EX-10.13 5 filename5.htm

Exhibit 10.13

PORTIONS OF THIS EXHIBIT HAVE BEEN OMITTED BECAUSE SUCH PORTIONS ARE BOTH NOT MATERIAL AND CONTAINS PERSONAL INFORMATION. THE OMISSIONS HAVE BEEN INDICATED BY ASTERISKS (“[***]”).

ENHANCED COLLABORATION AGREEMENT

This Enhanced Collaboration Agreement (the “Agreement”) is made on this 6th day of October 2017 between

(1)
BORR DRILLING LIMITED, a company incorporated in Bermuda with company registration no. 51741 (“Borr”); and

(2)
SCHLUMBERGER OILFIELD HOLDINGS LIMITED, a company incorporated under the laws of the British Virgin Islands with company registration no. 57357 (“SLB”)
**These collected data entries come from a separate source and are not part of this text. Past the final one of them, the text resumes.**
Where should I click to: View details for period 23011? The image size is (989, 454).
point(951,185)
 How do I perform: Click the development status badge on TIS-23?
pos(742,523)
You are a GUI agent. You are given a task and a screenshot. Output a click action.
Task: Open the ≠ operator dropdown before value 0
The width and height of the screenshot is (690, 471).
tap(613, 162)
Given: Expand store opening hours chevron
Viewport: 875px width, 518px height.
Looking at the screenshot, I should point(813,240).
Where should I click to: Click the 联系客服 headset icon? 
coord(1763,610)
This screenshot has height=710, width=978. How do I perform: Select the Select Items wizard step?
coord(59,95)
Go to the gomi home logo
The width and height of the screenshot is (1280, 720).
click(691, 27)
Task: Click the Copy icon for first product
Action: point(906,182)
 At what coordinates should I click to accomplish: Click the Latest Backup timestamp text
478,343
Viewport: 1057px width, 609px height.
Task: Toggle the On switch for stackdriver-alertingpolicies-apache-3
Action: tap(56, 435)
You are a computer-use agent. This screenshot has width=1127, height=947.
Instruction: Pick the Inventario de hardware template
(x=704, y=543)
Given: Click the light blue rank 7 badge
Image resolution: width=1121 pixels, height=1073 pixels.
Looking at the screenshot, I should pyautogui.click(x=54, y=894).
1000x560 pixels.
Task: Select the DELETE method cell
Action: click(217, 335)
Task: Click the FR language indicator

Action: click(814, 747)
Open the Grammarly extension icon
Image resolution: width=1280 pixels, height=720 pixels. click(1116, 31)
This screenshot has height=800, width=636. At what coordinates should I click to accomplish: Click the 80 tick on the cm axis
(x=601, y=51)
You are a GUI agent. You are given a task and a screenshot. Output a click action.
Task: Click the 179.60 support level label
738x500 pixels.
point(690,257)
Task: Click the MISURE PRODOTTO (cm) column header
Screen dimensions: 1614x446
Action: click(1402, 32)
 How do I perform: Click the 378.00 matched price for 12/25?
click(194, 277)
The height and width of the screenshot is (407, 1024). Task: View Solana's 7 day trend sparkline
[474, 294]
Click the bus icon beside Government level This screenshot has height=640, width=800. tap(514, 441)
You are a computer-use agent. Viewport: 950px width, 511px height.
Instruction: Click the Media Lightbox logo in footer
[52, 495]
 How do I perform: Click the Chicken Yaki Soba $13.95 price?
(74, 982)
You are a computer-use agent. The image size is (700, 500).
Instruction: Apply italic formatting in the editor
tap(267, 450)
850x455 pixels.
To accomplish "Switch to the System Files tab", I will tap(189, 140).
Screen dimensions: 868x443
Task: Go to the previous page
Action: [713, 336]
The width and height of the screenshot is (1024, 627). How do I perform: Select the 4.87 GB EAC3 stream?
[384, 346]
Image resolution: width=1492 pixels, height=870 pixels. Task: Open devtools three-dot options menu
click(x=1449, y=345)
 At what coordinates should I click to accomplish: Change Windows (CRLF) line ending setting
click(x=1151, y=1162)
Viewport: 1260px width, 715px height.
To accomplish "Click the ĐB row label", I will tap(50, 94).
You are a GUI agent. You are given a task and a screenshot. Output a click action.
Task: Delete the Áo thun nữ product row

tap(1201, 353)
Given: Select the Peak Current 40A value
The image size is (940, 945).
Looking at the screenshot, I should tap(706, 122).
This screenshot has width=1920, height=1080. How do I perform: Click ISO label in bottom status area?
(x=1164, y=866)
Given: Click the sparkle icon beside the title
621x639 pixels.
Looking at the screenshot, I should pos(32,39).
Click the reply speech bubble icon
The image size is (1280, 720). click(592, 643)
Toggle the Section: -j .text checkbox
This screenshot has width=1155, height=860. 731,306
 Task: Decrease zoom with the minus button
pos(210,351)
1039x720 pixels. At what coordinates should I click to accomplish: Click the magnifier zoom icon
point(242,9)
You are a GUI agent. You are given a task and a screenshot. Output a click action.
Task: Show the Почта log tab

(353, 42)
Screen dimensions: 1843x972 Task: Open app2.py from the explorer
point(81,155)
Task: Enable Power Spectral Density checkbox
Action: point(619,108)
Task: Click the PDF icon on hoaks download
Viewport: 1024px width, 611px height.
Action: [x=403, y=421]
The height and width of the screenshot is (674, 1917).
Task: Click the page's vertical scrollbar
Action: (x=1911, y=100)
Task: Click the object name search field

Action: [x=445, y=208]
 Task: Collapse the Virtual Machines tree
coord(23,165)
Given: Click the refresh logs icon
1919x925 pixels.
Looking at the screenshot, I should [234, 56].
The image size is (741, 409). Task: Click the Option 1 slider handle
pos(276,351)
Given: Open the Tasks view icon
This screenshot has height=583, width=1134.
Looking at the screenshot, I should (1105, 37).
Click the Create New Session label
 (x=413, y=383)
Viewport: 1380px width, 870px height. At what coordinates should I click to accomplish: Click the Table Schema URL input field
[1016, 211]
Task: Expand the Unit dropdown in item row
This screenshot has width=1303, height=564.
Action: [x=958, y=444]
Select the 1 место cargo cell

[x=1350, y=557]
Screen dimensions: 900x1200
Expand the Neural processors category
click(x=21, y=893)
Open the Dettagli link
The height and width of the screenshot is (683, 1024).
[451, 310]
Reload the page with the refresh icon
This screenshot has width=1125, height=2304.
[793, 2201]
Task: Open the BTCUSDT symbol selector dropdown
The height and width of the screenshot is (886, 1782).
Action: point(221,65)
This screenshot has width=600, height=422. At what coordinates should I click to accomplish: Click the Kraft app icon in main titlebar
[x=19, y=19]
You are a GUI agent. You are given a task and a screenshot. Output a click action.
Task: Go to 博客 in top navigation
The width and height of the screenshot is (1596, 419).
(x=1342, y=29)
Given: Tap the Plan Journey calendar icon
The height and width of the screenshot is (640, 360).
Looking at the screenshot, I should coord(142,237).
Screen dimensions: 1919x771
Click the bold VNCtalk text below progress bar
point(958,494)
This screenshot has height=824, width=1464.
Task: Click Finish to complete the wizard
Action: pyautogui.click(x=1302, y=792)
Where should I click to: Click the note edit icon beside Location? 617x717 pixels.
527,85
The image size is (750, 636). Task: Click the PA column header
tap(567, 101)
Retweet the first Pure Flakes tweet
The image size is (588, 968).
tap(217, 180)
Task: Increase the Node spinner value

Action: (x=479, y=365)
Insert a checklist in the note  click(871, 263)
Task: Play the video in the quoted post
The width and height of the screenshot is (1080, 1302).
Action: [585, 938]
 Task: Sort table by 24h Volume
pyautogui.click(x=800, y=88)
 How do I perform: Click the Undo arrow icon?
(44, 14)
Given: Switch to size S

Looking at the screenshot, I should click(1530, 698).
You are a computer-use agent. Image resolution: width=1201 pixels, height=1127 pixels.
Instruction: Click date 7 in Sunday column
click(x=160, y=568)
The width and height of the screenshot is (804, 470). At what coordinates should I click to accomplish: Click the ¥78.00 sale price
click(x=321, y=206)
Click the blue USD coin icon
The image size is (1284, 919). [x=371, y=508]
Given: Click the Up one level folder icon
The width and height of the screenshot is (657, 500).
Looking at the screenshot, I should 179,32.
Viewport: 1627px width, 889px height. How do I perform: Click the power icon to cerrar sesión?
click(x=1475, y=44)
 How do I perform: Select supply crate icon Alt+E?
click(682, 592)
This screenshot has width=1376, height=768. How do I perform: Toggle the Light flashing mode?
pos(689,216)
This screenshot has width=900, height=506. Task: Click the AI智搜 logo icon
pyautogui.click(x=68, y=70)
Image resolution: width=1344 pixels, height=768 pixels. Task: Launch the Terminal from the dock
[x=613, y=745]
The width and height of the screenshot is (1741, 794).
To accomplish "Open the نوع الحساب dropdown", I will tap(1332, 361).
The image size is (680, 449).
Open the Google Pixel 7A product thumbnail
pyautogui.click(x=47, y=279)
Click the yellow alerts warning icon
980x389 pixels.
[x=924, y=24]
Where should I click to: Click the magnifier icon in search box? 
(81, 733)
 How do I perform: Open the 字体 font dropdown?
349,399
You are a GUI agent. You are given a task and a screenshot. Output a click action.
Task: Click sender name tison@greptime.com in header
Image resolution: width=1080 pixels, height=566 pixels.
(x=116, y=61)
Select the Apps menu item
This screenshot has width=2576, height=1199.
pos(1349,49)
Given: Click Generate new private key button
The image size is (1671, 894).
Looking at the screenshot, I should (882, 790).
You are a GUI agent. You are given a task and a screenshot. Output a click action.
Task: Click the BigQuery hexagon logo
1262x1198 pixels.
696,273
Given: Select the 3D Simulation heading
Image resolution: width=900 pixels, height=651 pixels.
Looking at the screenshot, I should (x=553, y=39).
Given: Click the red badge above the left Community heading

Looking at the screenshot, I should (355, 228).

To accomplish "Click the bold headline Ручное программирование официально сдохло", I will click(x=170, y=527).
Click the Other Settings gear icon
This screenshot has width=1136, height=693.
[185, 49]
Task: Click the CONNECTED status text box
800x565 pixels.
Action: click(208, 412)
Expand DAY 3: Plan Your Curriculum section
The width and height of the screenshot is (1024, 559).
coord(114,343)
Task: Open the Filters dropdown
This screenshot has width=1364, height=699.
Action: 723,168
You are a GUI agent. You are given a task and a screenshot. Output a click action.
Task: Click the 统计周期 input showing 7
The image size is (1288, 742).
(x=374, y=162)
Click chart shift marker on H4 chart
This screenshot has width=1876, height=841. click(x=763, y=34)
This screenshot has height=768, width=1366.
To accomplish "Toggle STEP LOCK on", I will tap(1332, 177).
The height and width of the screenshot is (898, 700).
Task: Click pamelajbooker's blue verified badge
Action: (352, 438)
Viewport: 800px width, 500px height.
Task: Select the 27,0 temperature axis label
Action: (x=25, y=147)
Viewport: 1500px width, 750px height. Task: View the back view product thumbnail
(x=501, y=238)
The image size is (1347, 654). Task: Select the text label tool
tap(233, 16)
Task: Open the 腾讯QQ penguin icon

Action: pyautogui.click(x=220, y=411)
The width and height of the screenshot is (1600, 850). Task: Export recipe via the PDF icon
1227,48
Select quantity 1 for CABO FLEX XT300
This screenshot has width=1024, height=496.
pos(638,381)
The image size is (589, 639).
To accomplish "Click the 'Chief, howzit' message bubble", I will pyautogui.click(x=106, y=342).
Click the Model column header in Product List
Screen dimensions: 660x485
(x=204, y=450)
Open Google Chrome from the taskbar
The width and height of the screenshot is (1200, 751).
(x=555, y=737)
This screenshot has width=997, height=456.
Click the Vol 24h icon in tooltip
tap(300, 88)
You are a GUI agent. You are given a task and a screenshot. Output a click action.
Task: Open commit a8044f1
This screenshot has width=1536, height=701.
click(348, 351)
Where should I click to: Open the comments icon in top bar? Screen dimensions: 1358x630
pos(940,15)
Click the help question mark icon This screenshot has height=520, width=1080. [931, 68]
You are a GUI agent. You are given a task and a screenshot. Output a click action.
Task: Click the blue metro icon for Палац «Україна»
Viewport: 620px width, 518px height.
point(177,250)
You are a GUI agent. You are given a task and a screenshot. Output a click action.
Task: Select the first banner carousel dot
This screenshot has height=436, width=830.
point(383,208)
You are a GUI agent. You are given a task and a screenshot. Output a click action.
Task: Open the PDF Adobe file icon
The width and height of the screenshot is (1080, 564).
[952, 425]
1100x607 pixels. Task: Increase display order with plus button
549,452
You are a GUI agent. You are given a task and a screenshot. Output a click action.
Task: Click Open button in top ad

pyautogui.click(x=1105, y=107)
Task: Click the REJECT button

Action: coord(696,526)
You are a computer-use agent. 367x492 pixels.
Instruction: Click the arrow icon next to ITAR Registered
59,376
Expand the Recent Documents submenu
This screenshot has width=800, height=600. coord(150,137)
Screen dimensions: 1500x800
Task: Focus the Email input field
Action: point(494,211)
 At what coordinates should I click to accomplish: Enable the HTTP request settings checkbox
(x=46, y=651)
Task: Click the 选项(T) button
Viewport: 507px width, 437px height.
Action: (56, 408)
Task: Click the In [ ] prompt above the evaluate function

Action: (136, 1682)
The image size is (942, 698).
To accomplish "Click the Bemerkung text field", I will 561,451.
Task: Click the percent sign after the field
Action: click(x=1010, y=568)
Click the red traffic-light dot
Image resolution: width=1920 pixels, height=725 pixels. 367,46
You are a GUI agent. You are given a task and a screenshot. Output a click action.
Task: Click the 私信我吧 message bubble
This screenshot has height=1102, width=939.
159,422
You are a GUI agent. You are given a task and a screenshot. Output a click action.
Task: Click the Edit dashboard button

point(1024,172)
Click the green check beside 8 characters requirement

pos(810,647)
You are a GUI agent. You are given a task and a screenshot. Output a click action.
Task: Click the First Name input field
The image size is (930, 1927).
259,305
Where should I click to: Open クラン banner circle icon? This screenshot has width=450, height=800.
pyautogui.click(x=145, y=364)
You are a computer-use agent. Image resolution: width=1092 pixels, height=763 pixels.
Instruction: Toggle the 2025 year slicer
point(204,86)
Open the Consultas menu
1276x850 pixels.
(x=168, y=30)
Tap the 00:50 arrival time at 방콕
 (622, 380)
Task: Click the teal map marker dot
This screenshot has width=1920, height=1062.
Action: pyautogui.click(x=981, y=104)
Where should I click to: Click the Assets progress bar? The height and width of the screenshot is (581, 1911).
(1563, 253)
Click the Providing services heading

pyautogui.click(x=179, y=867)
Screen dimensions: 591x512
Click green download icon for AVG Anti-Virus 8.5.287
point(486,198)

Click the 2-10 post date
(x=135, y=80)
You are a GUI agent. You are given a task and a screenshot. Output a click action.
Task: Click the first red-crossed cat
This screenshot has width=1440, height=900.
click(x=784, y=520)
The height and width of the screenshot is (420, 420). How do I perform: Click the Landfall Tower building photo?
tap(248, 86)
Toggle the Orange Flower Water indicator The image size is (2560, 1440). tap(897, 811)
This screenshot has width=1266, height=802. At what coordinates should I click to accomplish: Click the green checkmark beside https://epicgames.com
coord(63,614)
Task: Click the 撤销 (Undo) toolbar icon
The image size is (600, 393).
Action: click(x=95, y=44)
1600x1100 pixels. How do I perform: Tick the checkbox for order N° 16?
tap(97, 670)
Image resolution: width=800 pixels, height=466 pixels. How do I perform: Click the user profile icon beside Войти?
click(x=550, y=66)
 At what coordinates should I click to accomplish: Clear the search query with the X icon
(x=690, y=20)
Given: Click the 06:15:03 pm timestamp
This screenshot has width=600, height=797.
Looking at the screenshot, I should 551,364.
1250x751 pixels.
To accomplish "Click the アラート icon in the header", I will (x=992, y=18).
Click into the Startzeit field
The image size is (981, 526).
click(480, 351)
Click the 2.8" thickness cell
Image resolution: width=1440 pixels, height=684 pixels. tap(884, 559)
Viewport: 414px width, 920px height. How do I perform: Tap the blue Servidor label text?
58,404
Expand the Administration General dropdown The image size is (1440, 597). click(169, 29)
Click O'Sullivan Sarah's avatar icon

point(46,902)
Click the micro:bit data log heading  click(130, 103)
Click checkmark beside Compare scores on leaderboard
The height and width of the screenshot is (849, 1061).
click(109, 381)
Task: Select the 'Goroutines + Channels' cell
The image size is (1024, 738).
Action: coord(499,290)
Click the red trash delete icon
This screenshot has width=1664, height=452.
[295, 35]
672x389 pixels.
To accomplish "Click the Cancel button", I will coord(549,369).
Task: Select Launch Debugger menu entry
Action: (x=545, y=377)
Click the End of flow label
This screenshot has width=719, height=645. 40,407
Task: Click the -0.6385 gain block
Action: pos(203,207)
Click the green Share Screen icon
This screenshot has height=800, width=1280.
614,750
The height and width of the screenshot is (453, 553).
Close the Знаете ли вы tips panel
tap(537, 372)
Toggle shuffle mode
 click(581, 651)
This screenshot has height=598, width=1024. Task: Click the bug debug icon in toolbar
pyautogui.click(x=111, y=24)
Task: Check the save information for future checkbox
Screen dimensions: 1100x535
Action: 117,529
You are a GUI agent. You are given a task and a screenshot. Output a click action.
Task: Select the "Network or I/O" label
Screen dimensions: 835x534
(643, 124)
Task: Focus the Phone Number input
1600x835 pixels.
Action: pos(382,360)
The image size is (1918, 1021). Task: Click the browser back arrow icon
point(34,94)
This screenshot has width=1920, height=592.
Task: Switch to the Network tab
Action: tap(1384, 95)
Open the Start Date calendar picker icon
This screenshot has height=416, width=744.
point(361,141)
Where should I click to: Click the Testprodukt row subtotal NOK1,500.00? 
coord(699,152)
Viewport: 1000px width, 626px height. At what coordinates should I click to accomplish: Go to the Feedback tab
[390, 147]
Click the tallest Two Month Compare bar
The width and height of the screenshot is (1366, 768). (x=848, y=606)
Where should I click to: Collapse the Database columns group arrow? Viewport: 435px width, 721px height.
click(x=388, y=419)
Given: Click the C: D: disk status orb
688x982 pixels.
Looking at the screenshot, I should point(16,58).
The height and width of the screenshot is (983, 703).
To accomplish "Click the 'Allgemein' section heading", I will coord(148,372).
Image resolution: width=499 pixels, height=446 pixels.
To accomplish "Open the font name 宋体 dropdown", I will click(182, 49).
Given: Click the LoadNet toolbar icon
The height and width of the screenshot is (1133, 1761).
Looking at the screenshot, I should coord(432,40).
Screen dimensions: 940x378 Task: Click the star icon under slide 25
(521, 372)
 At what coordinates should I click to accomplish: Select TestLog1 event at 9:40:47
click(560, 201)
(referred to as “Party” in the singular and the “Parties” in the plural).

WHEREAS

A.
Borr is a public limited company whose shares are traded on the Oslo Stock Exchange which provides offshore drilling services to the oil and gas industry.

B.
SLB’s group is the world’s leading supplier of technology, project management and information solutions to the oil and gas industry.

C.
The Parties entered into a Collaboration Agreement dated 26 March 2017 in terms of which they agreed to discuss a collaborative initiative involving working together on a “joint service model” aimed at oil companies with a view to providing world class upstream services through a strategic combination of the Parties’ respective expertise, assets, technology and resources.

D.
The Parties have agreed to enter into this Agreement to record the terms on which they have agreed to prioritise joint marketing of a fully integrated solution for the Jack-Up Rig offshore market.

1.
SERVICE OFFERING

1.1
The purpose of the collaboration is to facilitate the provision by the Parties of a combined upstream service offerings, to include those services listed in Schedule 1 (the “Services”), providing a streamlined, integrated offering to the respective clients of the Parties.

1.2
The respective key contributions of the Parties will be summarised by the Parties in a separate schedule as soon as possible following execution of this Agreement, and when signed, such schedule shall be deemed to be incorporated herein as Schedule 2.

2.
PROJECT TEAM LEADERS

2.1
The Parties’ team leaders (who are responsible for leading and progressing the collaboration efforts; identifying and defining the relevant market and potential customers; and negotiating then documenting the terms of a corporate structure and commercial service offering to deliver tangible results in accordance with the terms of this Agreement) are:

For Borr:
Name: [***]
Title: [***]
Email: [***]
Telephone: [***]

For SLB:
Name: [***]
Title: [***]
Email: [***]
Telephone: [***]

(the “Project Team Leaders”).

2.2
The Project Team Leaders are the main contact point for each Party.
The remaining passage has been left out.